Ésta es, por ejemplo, una nota de las frecuentes notas al pie aclaratorias del editor, que se hace cuando Cardenio ―en el capítulo XXIV de la primera parte de la novela― se refiere a las “buenas partes” de la labradora a quien Fernando sedujera con engaños:
“Buenas partes es lo mismo que buenas cualidades. Vuelve a decirse poco más adelante: «doncella de tan buenas partes adornada», y en el capítulo siguiente: «la reina Madásima, a quien yo tengo particular afición por sus buenas partes»”.
Contextos sumamente equívocos para el lector contemporáneo, con la mente maliciosa y altamente infoxicada de sexo. En esta misma guisa, dirá Sancho: «Digo que no la he visto tan despacio ―dijo Sancho― que pueda haber notado particularmente su hermosura y sus buenas partes punto por punto; pero así, a bulto, me parece bien».
Es cierto que en el español del siglo XIV, las «buenas partes» se refieren a valores éticos o mentales, y que si al referirse a «las buenas partes» de Dulcinea Sancho ―pues el Quijote nunca lo haría― se estuviera refiriendo a las nalgas, a los pechos, o incluso a la vulva, entonces incurriría en lo que Auerbach aristotélicamente llama combinación de los estilos bajo y elevado ―lo cual en verdad, dentro del Quijote ocurre con toda frecuencia.

+---+

Enunciado del problema
Transcribe sin cambios el pasaje del texto sobre las «buenas partes» que comienza en las palabras "Contextos sumamente equívocos" y termina después de "con toda frecuencia.".

+---+

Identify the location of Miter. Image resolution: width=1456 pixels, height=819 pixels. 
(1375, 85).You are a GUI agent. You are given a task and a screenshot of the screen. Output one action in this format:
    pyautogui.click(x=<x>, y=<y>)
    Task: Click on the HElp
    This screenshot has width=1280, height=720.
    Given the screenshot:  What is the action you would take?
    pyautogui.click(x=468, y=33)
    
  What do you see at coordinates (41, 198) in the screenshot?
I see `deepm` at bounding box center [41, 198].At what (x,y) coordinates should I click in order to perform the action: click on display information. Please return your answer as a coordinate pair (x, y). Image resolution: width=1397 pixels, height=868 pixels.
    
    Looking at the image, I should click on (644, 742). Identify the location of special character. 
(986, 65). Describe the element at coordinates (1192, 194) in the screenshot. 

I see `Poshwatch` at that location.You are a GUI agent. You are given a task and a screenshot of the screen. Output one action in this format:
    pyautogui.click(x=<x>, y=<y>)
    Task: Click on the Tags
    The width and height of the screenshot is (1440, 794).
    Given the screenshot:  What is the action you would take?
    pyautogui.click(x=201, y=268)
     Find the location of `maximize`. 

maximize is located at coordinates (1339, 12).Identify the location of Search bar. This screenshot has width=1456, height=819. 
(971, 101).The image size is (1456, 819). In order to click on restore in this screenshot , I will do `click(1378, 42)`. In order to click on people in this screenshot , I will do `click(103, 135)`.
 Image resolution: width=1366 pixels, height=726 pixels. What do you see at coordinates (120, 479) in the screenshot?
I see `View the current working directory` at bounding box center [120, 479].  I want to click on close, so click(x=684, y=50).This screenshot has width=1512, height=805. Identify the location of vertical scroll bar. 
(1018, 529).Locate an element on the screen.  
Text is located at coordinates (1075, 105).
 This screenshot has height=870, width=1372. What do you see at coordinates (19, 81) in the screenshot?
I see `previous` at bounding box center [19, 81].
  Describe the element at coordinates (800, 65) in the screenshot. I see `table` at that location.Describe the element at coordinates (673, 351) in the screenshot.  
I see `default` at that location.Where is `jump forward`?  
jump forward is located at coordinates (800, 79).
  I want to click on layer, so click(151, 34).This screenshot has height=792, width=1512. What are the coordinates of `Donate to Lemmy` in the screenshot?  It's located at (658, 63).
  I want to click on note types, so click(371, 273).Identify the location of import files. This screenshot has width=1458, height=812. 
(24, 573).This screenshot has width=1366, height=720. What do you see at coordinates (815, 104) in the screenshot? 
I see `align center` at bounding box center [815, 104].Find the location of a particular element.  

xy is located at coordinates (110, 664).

+---+

Respuesta del ejercicio
Contextos sumamente equívocos para el lector contemporáneo, con la mente maliciosa y altamente infoxicada de sexo. En esta misma guisa, dirá Sancho: «Digo que no la he visto tan despacio ―dijo Sancho― que pueda haber notado particularmente su hermosura y sus buenas partes punto por punto; pero así, a bulto, me parece bien».
Es cierto que en el español del siglo XIV, las «buenas partes» se refieren a valores éticos o mentales, y que si al referirse a «las buenas partes» de Dulcinea Sancho ―pues el Quijote nunca lo haría― se estuviera refiriendo a las nalgas, a los pechos, o incluso a la vulva, entonces incurriría en lo que Auerbach aristotélicamente llama combinación de los estilos bajo y elevado ―lo cual en verdad, dentro del Quijote ocurre con toda frecuencia.